What is needed.
Output the span of lines from the one that contains "Image resolution: width=529" through the end of the records, inclusive, exactly as written and free of pictures.

(Stored entries)
=== Begin Enclosure ===
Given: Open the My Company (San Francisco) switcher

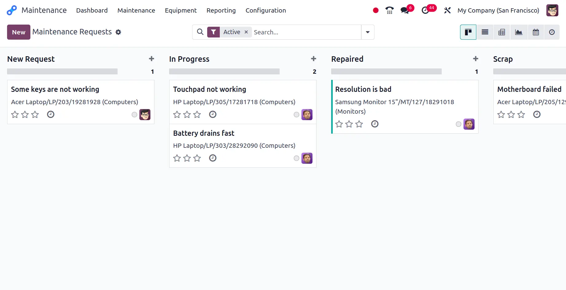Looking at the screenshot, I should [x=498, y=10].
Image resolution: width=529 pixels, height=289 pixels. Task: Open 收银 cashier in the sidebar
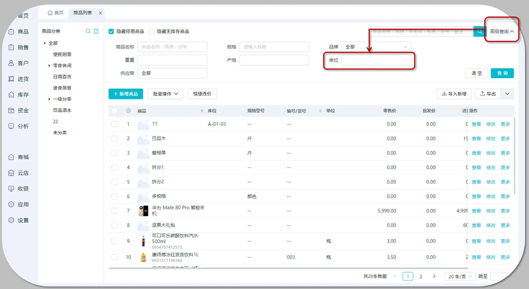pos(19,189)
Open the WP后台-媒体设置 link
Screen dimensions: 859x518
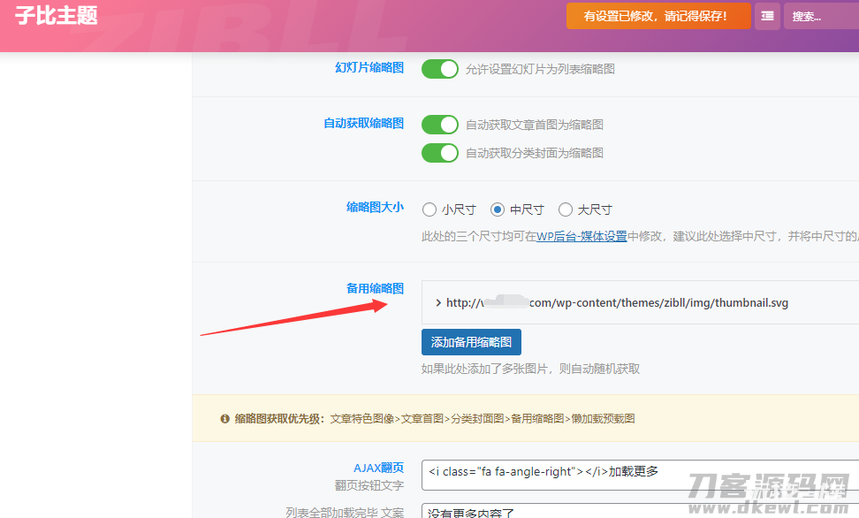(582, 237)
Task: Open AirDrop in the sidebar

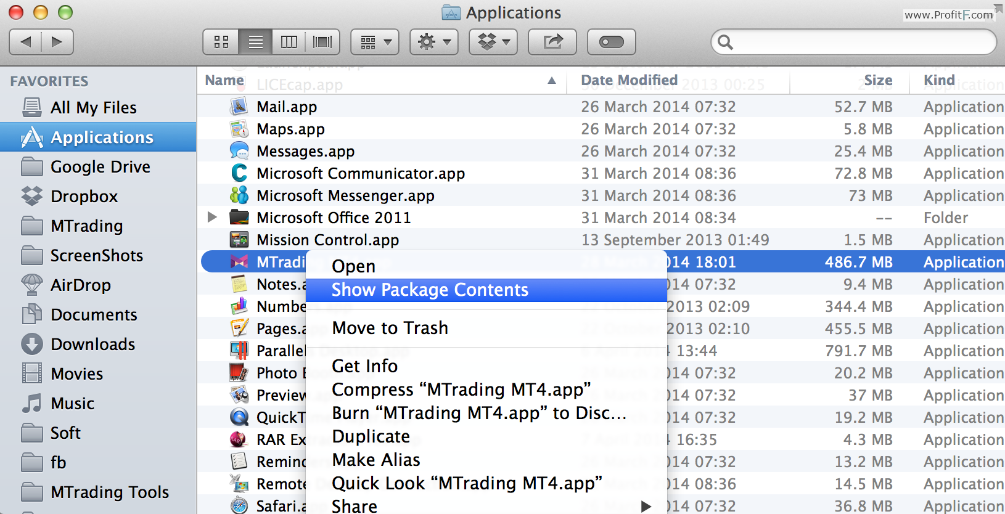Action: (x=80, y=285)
=== End Enclosure ===
Problem solution.
Image resolution: width=529 pixels, height=289 pixels. Task: Open 收银 cashier in the sidebar
pos(19,189)
Open the WP后台-媒体设置 link
Screen dimensions: 859x518
(582, 237)
Task: Open AirDrop in the sidebar

Action: (x=80, y=285)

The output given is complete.